At first I was scared to approach him. Then, with time, I found the courage to speak to him.
“Rebbi, can I ask a question?”
He turned to me and with his warm smile said, “Please, sit down, would you like some of my mezonos? I only like the black part, so you can have the white.”
This was the beginning of a three-year relationship with a man who was the embodiment of the Gemara’s gold standard for greatness: “He revealed to us (only) a tefach, and he kept hidden (at least) two tefachim.”
Who would imagine that this man who shared his black-and-white with you had Shas at his fingertips?
Rav Nisson Alpert was a giant in Torah and middos. But he was colossal-like in his humility.
He was born in 1927 in the Polish shtetl of Polanka. His father, Rav Shabsai Alpert, was a cousin of the Chofetz Chaim, a fact of which Rav Nisson was very proud.
From the day I ate the “shirayim” of his cookie, I became a chassid of Rav Nisson Alpert. Every Monday and Thursday, he would say a parshah shiur. Interspersed with his creative insightful chiddushim were priceless vignettes about life in the shtetl and about his rebbi, Rav Moshe Feinstein ztz”l.
He told us that until he was ten years old, he had never seen or heard of a Jew who was mechallel Shabbos. That was the pristine Jewish environment he grew up in.
Then the war arrived, and the family escaped to the Lower East Side. He attached himself to Rav Moshe and eventually would be recognized as his premier talmid. At Rav Moshe’s levayah, Rav Alpert was chosen to be maspid in the name of “all of the talmidim.”
In 1983, his 19-year-old son Shaya passed away. We crowded into the MTJ beis medrash for the levayah.
We were told that Rav Moshe would not be attending. Shockingly, in the middle of Rav Alpert’s hesped, the back door opened and Rav Moshe entered the packed, standing-room-only beis medrash.
Everyone was silent as the crowd instinctively parted for Rav Moshe.
Rav Alpert remained calm, interrupted his hesped, and simply said, “Zest, Shaya, der Rosh Yeshivah iz gekummen melaveh zein.” There was not a dry eye in the room.
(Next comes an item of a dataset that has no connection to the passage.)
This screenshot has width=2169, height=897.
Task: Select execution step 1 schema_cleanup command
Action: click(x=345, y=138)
In 1986 Rav Alpert was diagnosed with cancer. As he was undergoing treatments, it became more difficult for him to say shiur. I vividly remember the days before Pesach, as we sat in the shiur room never knowing if Rebbi would arrive.
The last day of zeman seemed the same. We waited and waited, and eventually most of the boys left. Thankfully, for some reason, Hashem put in my mind the will to stay.
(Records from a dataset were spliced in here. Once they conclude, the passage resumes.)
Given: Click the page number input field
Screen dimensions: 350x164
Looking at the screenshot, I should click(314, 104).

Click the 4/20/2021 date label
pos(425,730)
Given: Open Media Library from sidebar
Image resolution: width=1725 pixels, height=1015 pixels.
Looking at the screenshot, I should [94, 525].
At 2 p.m., Rav Alpert arrived straight from the hospital. He delivered a masterful shiur on the Haggadah shel Pesach. I wrote down every word the Rebbi said and eventually published the shiur.
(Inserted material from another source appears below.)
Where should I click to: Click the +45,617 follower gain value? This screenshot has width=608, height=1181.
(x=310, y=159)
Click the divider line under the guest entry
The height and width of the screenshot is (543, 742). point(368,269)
There were only a few of us there, yet we all felt we were witnessing something momentous.
Indeed, we were. It was to be the last shiur Rav Alpert ever gave at yeshivah.
I spoke to him the week before he left This World. In a hoarse and choked-up voice, he thanked me for calling and simply said, “Have bitachon.”
Those were the last words I ever heard from my rebbi.
On the 17th day of Iyar — exactly nine weeks after he eulogized his rebbi, in the same beis medrash — Rav Nisson Alpert’s levayah was held in MTJ.
This Wednesday was Rav Alpert’s 33rd yahrtzeit. I miss him greatly.